▶ **Records provided**
▽
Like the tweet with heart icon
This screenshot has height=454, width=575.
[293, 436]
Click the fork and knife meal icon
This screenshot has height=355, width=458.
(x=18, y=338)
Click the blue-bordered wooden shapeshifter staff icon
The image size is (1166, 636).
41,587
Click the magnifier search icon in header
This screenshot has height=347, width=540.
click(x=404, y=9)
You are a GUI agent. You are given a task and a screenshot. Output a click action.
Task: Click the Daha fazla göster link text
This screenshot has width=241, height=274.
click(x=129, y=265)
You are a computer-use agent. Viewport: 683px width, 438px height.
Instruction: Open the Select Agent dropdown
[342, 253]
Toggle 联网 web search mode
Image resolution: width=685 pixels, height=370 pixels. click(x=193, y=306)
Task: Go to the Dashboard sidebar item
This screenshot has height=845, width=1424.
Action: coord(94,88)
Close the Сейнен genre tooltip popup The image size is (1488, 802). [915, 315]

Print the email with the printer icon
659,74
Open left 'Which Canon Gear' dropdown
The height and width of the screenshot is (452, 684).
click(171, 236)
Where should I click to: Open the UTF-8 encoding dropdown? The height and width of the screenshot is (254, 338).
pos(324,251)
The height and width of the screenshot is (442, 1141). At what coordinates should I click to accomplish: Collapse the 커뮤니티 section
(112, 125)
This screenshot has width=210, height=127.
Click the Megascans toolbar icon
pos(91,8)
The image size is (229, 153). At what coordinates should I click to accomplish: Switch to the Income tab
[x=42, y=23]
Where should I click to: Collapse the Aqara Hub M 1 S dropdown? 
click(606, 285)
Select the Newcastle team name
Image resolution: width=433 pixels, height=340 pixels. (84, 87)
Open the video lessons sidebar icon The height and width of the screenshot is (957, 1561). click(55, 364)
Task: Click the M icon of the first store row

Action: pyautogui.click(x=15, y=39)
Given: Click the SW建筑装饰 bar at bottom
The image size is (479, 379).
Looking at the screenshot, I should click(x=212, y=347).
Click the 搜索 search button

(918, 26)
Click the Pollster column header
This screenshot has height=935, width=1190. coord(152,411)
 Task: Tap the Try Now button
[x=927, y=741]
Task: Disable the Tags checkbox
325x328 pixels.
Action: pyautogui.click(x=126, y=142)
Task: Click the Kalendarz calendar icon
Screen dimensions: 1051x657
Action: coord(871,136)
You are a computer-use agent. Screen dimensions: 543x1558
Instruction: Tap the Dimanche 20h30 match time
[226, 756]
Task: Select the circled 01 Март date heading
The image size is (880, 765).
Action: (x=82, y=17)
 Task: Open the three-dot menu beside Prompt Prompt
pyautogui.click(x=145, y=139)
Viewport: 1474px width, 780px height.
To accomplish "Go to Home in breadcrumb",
△
▶ **What this task involves**
Would you please repeat exactly the lines above, starting at the line with "This screenshot has width=241, height=274." and stopping at the line with "Close the Сейнен", both included?

▶ **Final answer**
This screenshot has width=241, height=274.
click(x=129, y=265)
You are a computer-use agent. Viewport: 683px width, 438px height.
Instruction: Open the Select Agent dropdown
[342, 253]
Toggle 联网 web search mode
Image resolution: width=685 pixels, height=370 pixels. click(x=193, y=306)
Task: Go to the Dashboard sidebar item
This screenshot has height=845, width=1424.
Action: coord(94,88)
Close the Сейнен genre tooltip popup The image size is (1488, 802). [915, 315]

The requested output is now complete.